Team collaboration and communications tools are supposed to make users' lives easier and offer additional ways to interact with colleagues, regardless if they are in the next cube or on the other side of the globe. Although these apps have not yet become the "email killer" many think they can be, they definitely have become a necessary part of everyday life in small businesses and large enterprises alike.

The idea is great -- one platform to message, video chat, and share documents that keeps all your conversations in one place. However, the integration into the enterprise has not been seamless -- and I don't mean from a technology standpoint. While the etiquette of email is well established, the rules for collaboration remain murky, and everyone knows that one person who just cannot seem to figure it out.

For example, many of these tools have a "do not disturb" (DND) setting a worker can select when focused on a task and not wanting to be interrupted. Yet coworkers who see this status often instead pick up the phone or swing by their colleague's desk to chat, managing to interrupt the task anyway. And everyone knows that one person who has been burned when sharing his or her screen only to have an email or instant message pop up that nobody else should have seen.

To combat this, let's take a step back, look at proper ways to leverage these powerful tools, and go over five tips on how to avoid becoming "that coworker" -- the person in the office everyone knows has poor collaboration etiquette.

1. Respect Presence
This goes beyond not sending your coworkers IMs when they're in meetings. Recognize that their presence on a collaboration tool represents their overall presence at work. You would not interrupt a meeting to ask a quick question. Nor would you want to bother someone when you know he or she is very busy. A popular feature people use is the "busy" status, as many workers do not want to put themselves on DND. However, this status indicates they are probably pretty strapped, and you should hold off on creating another action item for them.

This goes both ways -- managing your own presence is important, too. For example, do not leave yourself on DND or forget about an out-of-office notice for the time you took off three weeks ago.

2. Know Your Office
Different offices will have different etiquette rules depending on their particular cultures. If your boss is the type of person who prints everything to review, he or she may not be the best person to launch a shared screen with and jump into a document to start revisions. Knowing your office culture, hierarchy, and colleagues' preferences is key to ensuring you do not run into any issues while collaborating.

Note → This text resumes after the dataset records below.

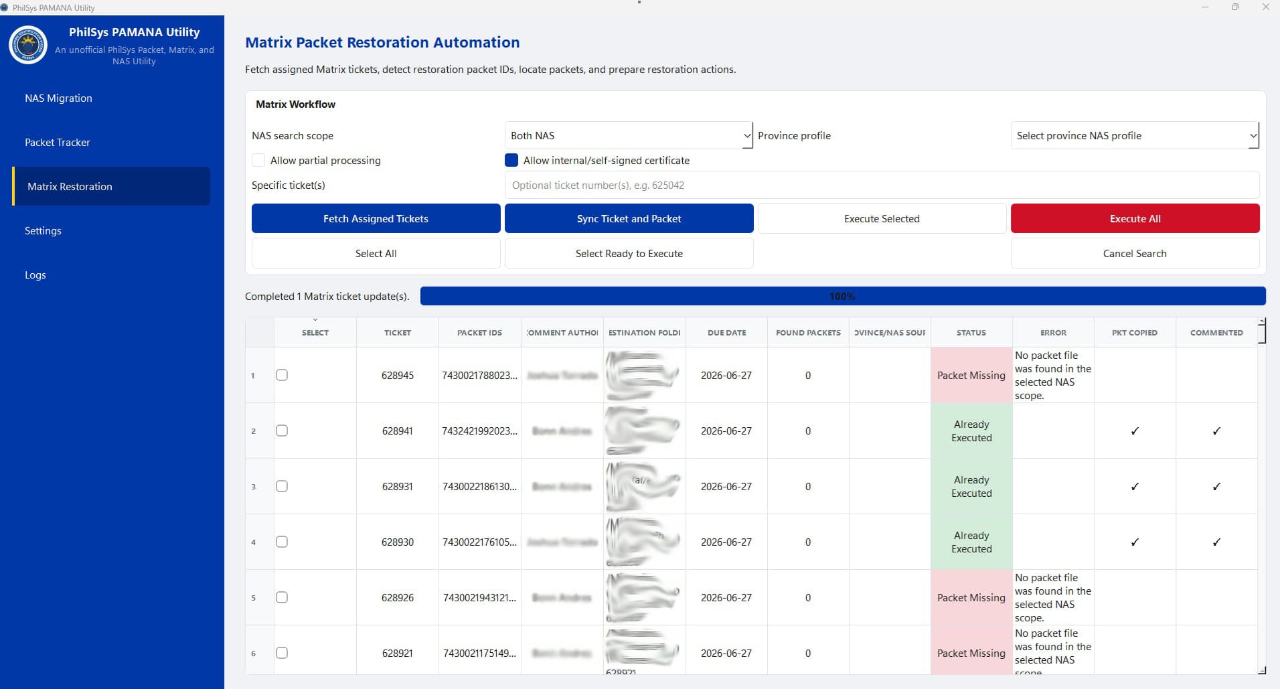Click the Fetch Assigned Tickets button
Viewport: 1280px width, 689px height.
[376, 219]
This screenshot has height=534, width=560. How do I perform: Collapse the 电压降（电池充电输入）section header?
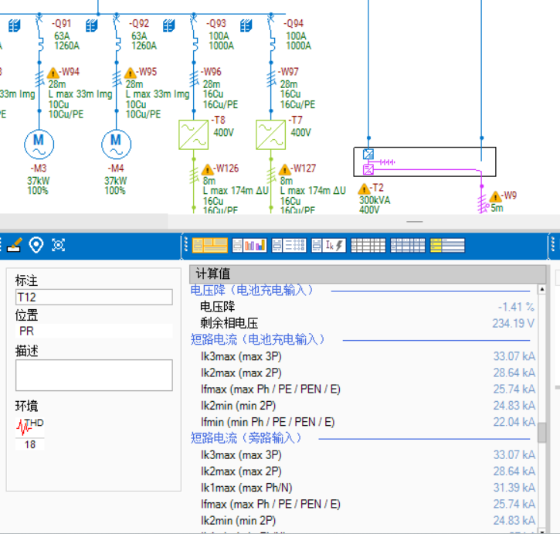253,290
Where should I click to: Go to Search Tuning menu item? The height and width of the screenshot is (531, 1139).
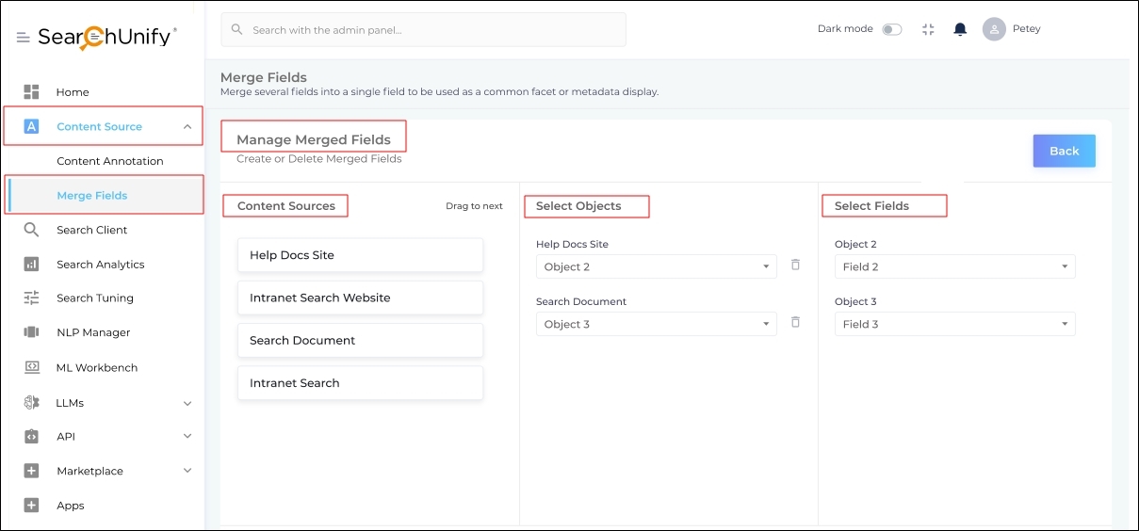[95, 298]
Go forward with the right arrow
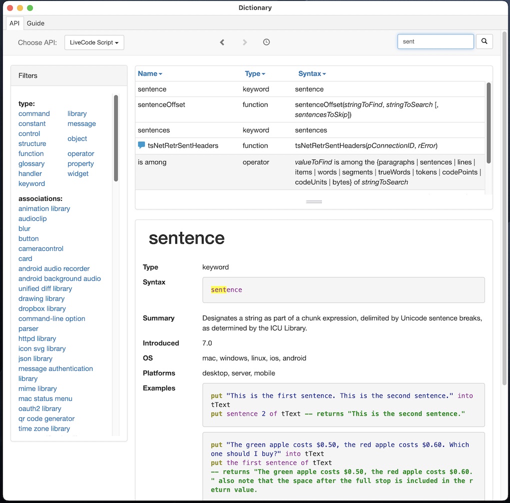This screenshot has width=510, height=503. coord(245,43)
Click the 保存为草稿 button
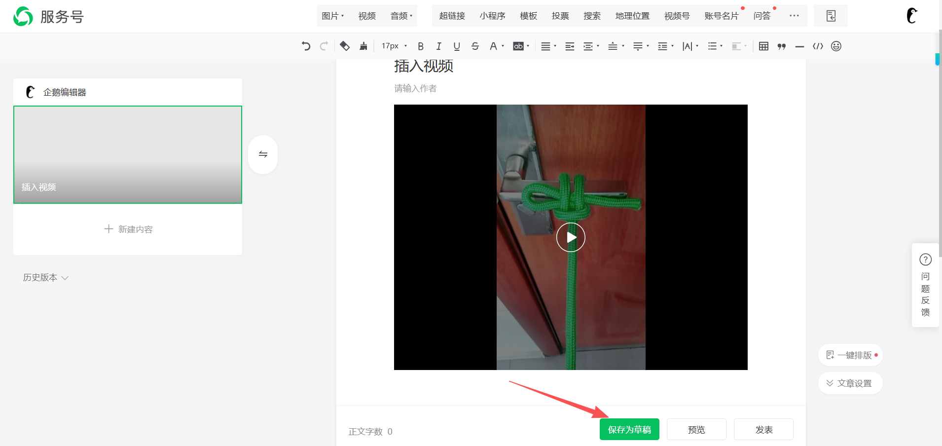Screen dimensions: 942x446 (629, 429)
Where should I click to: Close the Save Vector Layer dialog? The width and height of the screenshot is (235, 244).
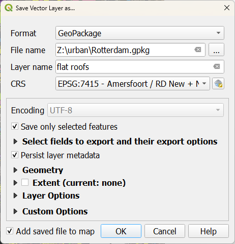[x=227, y=8]
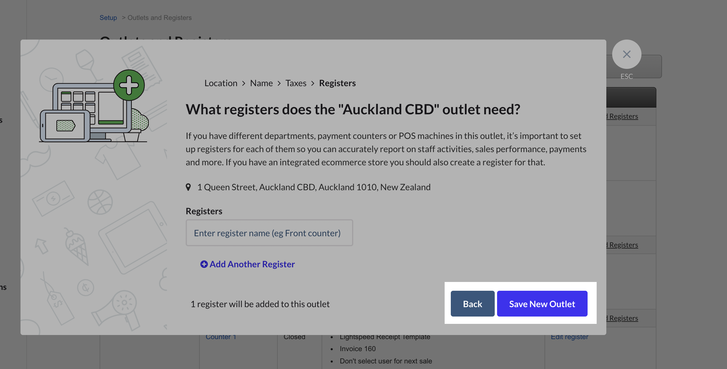727x369 pixels.
Task: Click the map pin icon beside the address
Action: [188, 187]
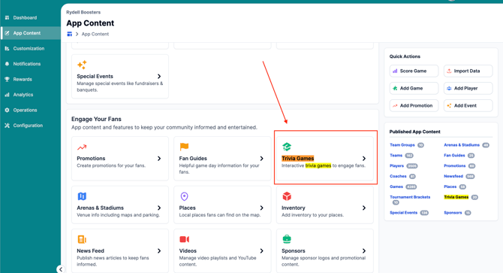Click the Places location pin icon
503x273 pixels.
tap(184, 196)
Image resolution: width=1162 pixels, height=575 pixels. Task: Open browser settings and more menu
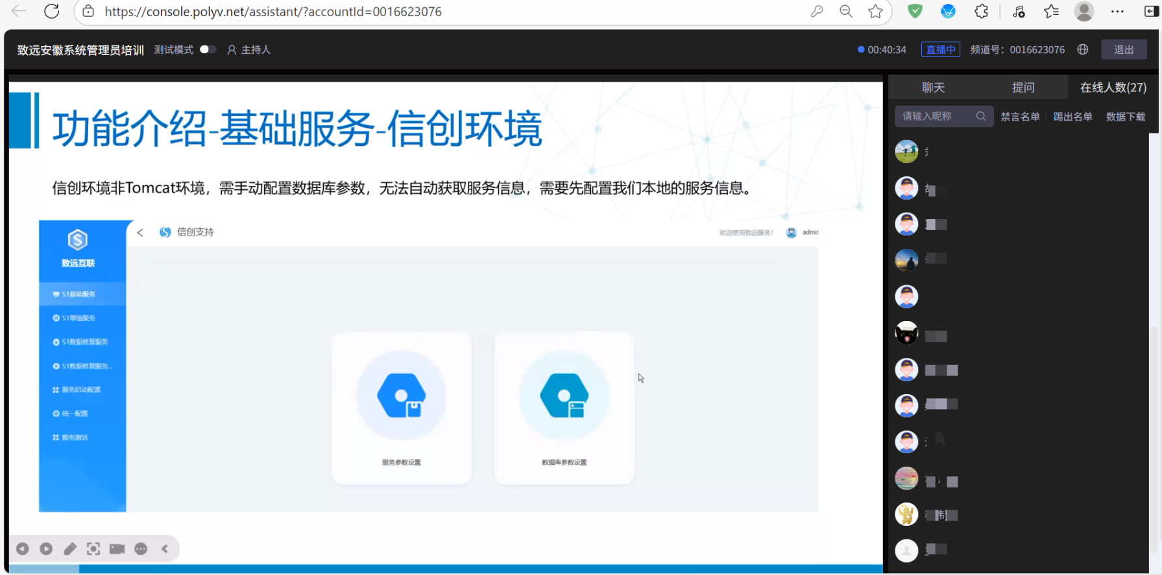coord(1117,12)
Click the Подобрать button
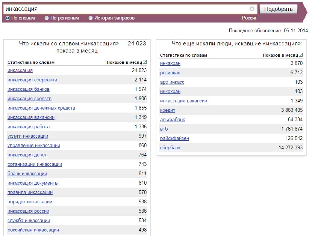The width and height of the screenshot is (312, 236). [x=279, y=9]
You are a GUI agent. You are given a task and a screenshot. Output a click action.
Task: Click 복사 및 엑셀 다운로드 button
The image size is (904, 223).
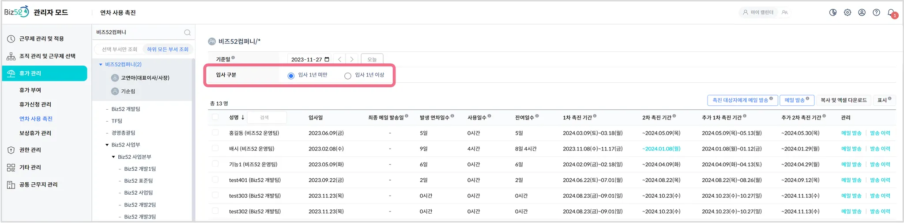point(844,100)
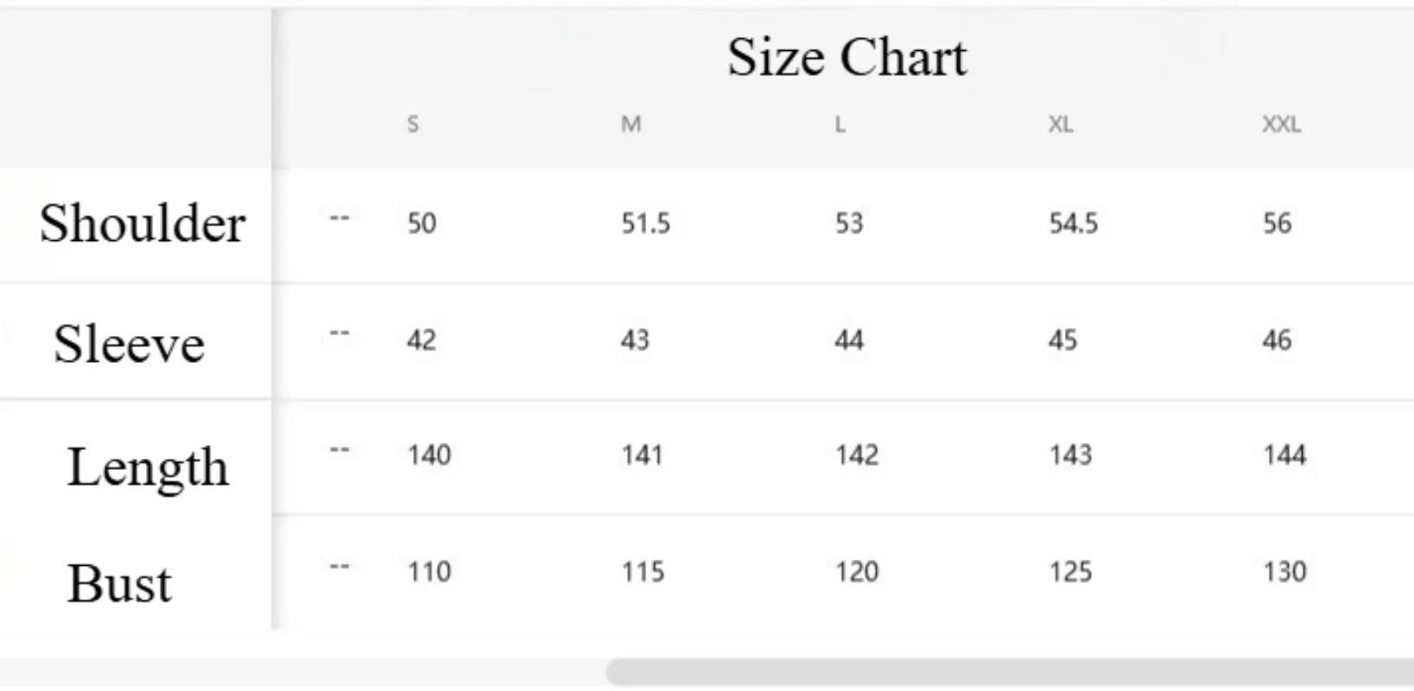The width and height of the screenshot is (1414, 691).
Task: Select the L size column header
Action: click(840, 124)
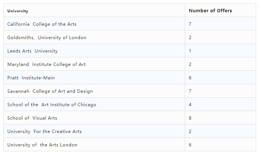Click University of the Arts London cell
The height and width of the screenshot is (155, 261).
pos(42,145)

Similarly, knowing what tone to take when sending IMs and texting is important. For example, you probably best not type messages to your boss the same way you might text a friend. Others may not understand what you mean by IMO (in my opinion) or BTW (by the way). Make sure you know your audience as well as your office culture.

3. Understand Your Medium
Many of us learn this one the hard way. Just like over email, sarcasm does not always translate over IM, so be careful about making a questionable joke. IM is good for quick questions, but for longer conversations, transition to a phone or a video chat. Recognize that home workers may prefer to have phone conversations vs. video chats, especially early in the morning before the coffee has kicked in, or pajamas have been retired.

4. Know Your Limits
Every office seems to have that one person outside of the IT department who can make the technology work perfectly anytime it breaks. If that person is not you, you might be better off asking for help before embarking on a complicated technology task. If you do not know how to operate your video conferencing function or if the app is temperamental, ask for help before the meeting.

5. Beware of Screen Share
Screen share is a valuable tool and a great way to collaborate with colleagues, both in and out of the office. It is also a great way to get yourself into trouble. Do not forget to turn off notifications for IM and email when sharing your screen. These not only can be distracting, but also potentially embarrassing. And, when you're done collaborating, don't forget to turn screen share off and notifications back on. Someone may be trying to reach you.

Despite their potential pitfalls, when used properly, team collaboration platforms offer great opportunities. Making your team more open and collaborative positively effects productivity and work product, as a plethora of statistics shows, and can have intangible benefits, as well. Not getting enough face time with a manager in another office? Launch a video chat to make it more personal. Need a quick answer on the best number to reach the client? Shoot off an IM rather than walking down the hall to ask somebody in person.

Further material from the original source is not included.